Selected passage >>

Friday, June 23, 2006

THIS EVER ELUSIVE THING CALLED UNITY---Part I

I want to attempt to give some very personal and fallible thoughts on unity. Having been married for 47 years, having been a parent for 45 years, and having pastored churches for nearly 50 years, I have ample reason for struggling with this very messy issue.

There isn't a lot of difference between a family, a church, or a denomination in terms of working with people. We are different from one another but people are just people at any level of association and unity will always be a work in progress.

Families often choose to struggle behind closed doors for whatever reason, but John Powell may be right when he said that a family is unhealthy to the level of it's secrets. A church tends to be a little more upfront with problems perhaps, or maybe not, but they have them. The denomination that pretends that only positive things are going on and refuses to deal with the real problems that everyone knows are there is as unhealthy as that family behind closed doors.

Tasks for this exercise >>
1: In the post on unity, who said that a family is unhealthy to the level of its secrets?
2: Carry on the post on unity from its last sentence.

Data to examine >>
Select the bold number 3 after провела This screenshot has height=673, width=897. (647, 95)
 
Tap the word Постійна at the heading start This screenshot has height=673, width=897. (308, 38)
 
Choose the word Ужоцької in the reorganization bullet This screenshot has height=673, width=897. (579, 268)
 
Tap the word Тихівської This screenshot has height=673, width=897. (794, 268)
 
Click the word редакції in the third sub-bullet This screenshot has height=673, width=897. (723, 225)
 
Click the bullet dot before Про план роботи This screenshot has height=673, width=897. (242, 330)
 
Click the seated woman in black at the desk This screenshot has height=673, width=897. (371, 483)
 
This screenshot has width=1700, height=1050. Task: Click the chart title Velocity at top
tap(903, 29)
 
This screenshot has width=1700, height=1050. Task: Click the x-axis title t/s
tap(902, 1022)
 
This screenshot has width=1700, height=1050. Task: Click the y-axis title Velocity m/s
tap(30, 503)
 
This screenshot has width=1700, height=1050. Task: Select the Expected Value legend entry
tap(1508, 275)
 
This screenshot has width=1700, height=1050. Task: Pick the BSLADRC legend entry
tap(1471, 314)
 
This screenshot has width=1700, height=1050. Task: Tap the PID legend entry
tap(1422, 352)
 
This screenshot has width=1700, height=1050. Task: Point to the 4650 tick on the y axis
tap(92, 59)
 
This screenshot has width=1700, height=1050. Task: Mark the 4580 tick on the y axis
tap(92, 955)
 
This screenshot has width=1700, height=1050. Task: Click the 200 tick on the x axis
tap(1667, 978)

Answers for this exercise >>
1: John Powell

2:
It is a rare person or group that can face their own weaknesses and openly deal with issues. But for unity to be maintained as a reality, a lot needs to be thought through and talked about sensibly, as well as openly, whether it's two people or thousands of people in the group.

How can people so different maintain unity? What are effective guidelines for building a united group...whichever group is being refered to? How do you agree on those guidelines? How do you hold people accountable who've agreed to those guidelines? You can see the questions are manifold. Answers are fewer. But some may be available for people willing to look for those answers.

We need to begin with a clear statement of scripture. In Eph. 4:7 Paul said we are to endeavor to keep the unity of the Spirit, the idea being He has already created us one in Christ. No need to create unity. He's done that. And notice there is no talk of a local church here. It's that One Body of verse 4 being refered to. We are one with all true believers and we know that group is made up of all who name Jesus as Lord. So, we must be able to maintain unity of some kind with differing churches, denominations, or groups...or...do away with the groups because unity IS to be maintained. Simple fact of scripture.

My goal is to to attempt to assist us in maintaining unity.This...in spite of differences whether personalities, gifts, preferences, denominations, or any other unique thing that is part of our makeup individually or as a group.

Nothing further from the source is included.